12

I tried to get HTML Source in the following way:

webBrowser1.Document.Body.OuterHtml;

but it does not work. For example, if the original HTML source is :

<html>
<body>
    <div>
        <ul>
            <li>
                <h3>
                    Manufacturer</h3>
            </li>
            <li><a href="/4566-6501_7-0.html?

filter=1000036_3808675_100021_10194772_">Sony </a>(44)</li>
            <li><a href="/4566-6501_7-0.html?

filter=1000036_108496_100021_10194772_">Nikon </a>(19)</li>
            <li><a href="/4566-6501_7-0.html?

filter=1000036_3808726_100021_10194772_">Panasonic </a>(37)</li>
            <li><a href="/4566-6501_7-0.html?

filter=1000036_3808769_100021_10194772_">Canon </a>(29)</li>
            <li><a href="/4566-6501_7-0.html?

filter=1000036_2913388_100021_10194772_">Olympus </a>(21)</li>
            <li class="seeAll"><a href="/4566-6501_7-0.html?

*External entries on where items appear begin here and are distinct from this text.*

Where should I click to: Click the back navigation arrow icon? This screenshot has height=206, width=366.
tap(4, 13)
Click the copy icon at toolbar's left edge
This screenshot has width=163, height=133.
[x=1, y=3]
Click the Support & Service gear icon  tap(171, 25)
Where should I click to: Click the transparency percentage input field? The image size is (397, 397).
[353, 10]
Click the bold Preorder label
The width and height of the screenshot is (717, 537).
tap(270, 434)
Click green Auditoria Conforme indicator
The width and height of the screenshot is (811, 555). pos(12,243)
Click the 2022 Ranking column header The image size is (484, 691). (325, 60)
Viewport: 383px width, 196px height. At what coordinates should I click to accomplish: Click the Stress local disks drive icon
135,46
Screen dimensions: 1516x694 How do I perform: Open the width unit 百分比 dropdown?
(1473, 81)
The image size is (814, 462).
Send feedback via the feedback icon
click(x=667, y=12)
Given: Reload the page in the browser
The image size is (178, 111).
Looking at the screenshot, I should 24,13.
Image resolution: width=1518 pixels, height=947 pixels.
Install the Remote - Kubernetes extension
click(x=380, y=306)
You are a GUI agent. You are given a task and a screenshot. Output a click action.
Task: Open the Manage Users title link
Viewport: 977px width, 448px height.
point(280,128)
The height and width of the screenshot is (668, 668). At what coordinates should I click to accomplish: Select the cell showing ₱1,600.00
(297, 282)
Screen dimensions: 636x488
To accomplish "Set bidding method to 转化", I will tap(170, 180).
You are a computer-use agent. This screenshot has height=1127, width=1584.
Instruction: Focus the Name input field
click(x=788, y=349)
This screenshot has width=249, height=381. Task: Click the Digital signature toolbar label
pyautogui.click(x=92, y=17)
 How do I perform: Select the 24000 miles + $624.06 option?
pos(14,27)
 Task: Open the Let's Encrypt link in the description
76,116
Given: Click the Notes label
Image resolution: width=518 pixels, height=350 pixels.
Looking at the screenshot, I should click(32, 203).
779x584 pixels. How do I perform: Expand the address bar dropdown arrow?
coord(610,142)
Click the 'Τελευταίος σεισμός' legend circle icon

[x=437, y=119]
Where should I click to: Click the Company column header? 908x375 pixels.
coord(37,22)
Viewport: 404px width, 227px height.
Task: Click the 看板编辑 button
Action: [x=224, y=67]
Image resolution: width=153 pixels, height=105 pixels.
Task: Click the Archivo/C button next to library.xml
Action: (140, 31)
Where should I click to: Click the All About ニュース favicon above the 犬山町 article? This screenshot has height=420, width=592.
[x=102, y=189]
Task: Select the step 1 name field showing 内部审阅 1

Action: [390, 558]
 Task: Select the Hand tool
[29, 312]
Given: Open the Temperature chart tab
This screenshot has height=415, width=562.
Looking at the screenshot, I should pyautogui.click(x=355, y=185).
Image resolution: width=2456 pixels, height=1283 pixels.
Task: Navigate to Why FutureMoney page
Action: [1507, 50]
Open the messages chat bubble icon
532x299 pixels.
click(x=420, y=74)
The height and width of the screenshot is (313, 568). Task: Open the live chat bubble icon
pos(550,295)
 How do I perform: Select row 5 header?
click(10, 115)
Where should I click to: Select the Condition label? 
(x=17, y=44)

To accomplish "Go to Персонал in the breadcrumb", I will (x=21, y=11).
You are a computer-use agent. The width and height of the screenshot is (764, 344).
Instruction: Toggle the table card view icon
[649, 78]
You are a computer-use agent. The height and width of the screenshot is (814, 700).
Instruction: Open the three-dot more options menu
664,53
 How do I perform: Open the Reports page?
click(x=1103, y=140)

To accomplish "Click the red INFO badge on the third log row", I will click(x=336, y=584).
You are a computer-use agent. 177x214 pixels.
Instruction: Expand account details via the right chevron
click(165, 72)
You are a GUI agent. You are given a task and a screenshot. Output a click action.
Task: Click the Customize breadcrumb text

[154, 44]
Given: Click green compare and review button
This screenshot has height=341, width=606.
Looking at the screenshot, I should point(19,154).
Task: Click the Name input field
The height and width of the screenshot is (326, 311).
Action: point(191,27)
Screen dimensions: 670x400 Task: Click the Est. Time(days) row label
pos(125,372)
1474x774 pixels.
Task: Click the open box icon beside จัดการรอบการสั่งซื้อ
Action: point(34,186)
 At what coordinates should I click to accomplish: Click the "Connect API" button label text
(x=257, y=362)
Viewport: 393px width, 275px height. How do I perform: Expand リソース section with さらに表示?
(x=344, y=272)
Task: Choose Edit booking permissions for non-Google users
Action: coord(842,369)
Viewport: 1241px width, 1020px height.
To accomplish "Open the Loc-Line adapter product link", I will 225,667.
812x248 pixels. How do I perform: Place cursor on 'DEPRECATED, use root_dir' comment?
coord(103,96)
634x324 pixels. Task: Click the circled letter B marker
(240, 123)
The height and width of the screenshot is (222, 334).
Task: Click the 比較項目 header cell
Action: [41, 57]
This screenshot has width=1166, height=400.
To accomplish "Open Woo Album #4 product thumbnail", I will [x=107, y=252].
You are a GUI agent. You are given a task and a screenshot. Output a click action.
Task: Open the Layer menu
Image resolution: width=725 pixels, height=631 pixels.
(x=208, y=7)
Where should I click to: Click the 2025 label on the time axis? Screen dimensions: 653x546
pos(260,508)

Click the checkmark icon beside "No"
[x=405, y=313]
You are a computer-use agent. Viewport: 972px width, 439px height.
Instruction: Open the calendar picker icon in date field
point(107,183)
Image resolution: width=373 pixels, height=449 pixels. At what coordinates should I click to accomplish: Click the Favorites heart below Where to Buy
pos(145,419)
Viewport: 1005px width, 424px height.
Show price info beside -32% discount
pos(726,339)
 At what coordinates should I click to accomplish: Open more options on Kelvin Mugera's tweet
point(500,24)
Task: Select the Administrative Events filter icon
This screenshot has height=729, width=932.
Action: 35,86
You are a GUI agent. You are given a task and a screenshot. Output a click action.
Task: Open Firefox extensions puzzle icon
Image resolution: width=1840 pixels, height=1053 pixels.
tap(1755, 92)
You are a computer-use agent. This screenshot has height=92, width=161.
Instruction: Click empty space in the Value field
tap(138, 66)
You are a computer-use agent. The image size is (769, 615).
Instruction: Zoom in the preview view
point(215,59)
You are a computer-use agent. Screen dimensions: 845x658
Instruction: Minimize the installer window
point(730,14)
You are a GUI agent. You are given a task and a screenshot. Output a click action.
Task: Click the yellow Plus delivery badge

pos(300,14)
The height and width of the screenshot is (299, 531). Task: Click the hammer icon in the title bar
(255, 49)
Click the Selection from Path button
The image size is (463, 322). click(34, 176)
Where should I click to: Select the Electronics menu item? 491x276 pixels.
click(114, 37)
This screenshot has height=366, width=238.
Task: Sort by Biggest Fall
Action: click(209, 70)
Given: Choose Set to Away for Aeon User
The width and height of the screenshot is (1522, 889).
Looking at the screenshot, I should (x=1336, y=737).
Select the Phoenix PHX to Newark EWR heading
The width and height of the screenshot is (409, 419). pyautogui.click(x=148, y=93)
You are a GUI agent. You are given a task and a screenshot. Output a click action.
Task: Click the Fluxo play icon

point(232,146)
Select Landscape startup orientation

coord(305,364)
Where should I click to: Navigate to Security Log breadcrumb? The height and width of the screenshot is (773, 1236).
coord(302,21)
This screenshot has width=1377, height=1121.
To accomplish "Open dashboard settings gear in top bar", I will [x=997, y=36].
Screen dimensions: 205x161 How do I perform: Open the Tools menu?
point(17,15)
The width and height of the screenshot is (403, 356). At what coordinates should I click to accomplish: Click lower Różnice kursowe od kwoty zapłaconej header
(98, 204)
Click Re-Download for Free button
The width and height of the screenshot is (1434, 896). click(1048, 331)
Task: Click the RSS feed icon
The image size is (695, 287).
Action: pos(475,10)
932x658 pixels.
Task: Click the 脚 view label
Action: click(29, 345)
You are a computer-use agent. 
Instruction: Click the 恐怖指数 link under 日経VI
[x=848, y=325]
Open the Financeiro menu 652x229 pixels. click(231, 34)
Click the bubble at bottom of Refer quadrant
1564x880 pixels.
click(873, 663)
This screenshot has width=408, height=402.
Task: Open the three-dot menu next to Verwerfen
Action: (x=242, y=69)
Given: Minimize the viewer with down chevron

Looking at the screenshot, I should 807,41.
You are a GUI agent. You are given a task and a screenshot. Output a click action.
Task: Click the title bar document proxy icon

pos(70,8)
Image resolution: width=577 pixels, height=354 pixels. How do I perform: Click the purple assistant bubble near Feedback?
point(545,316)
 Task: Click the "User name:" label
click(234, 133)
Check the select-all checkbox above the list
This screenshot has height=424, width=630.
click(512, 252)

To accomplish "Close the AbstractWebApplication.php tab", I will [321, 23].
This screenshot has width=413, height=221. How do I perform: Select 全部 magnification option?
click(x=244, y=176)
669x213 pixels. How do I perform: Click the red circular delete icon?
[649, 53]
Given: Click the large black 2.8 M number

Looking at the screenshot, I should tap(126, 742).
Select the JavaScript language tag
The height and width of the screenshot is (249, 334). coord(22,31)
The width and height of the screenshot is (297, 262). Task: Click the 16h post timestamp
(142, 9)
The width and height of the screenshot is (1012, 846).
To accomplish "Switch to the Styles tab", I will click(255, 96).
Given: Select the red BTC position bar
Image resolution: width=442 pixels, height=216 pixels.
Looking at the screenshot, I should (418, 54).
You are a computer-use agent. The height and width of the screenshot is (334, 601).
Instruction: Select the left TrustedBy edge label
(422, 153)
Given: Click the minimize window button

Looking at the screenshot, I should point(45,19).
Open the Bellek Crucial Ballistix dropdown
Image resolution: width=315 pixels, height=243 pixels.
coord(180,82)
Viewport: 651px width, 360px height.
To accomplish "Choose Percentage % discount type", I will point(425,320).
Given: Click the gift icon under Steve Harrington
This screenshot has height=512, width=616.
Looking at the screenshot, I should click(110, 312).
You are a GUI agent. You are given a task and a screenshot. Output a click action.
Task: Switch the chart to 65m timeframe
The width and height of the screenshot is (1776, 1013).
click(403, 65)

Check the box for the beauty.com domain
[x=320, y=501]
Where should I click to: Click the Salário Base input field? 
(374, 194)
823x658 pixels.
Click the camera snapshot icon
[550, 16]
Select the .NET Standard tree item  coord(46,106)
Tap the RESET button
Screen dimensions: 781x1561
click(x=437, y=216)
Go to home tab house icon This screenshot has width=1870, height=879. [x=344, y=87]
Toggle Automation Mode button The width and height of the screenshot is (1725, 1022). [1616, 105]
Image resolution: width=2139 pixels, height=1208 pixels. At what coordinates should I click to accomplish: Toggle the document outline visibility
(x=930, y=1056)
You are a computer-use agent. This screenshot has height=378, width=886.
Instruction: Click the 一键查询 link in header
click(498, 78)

sa=1000036&filter=100021_10194772_" class="readMore">See all manufacturers </a></li>
        </ul>
    </div>
</body>
</html>

but the output of webBrowser1.Document.Body.OuterHtml is:

<body>
    <div>
        <ul>
            <li>
                <h3>
                    Manufacturer</h3>
                <li><a href="/4566-6501_7-0.html?filter=1000036_3808675_100021_10194772_">Sony </a>(44)
                    <li><a href="/4566-6501_7-0.html?filter=1000036_108496_100021_10194772_">Nikon </a>(19)
                        <li><a href="/4566-6501_7-0.html?filter=1000036_3808726_100021_10194772_">Panasonic
                        </a>(37)
                            <li><a href="/4566-6501_7-0.html?filter=1000036_3808769_100021_10194772_">Canon </a>
                                (29)
                                <li><a href="/4566-6501_7-0.html?filter=1000036_2913388_100021_10194772_">Olympus </a>
                                    (21)
                                    <li class="seeAll"><a class="readMore" href="/4566-6501_7-0.html?sa=1000036&amp;filter=100021_10194772_">
                                        See all manufacturers </a></li>
        </ul>
    </div>
</body>

as you can see, many </li> are lost.

is there a way to get HTML source in WebBrower control correctly? Note that in my application, I try to use WebBrowser to add coordinate info to every node and output its HTML source with coordinate info which is added as attributes of nodes.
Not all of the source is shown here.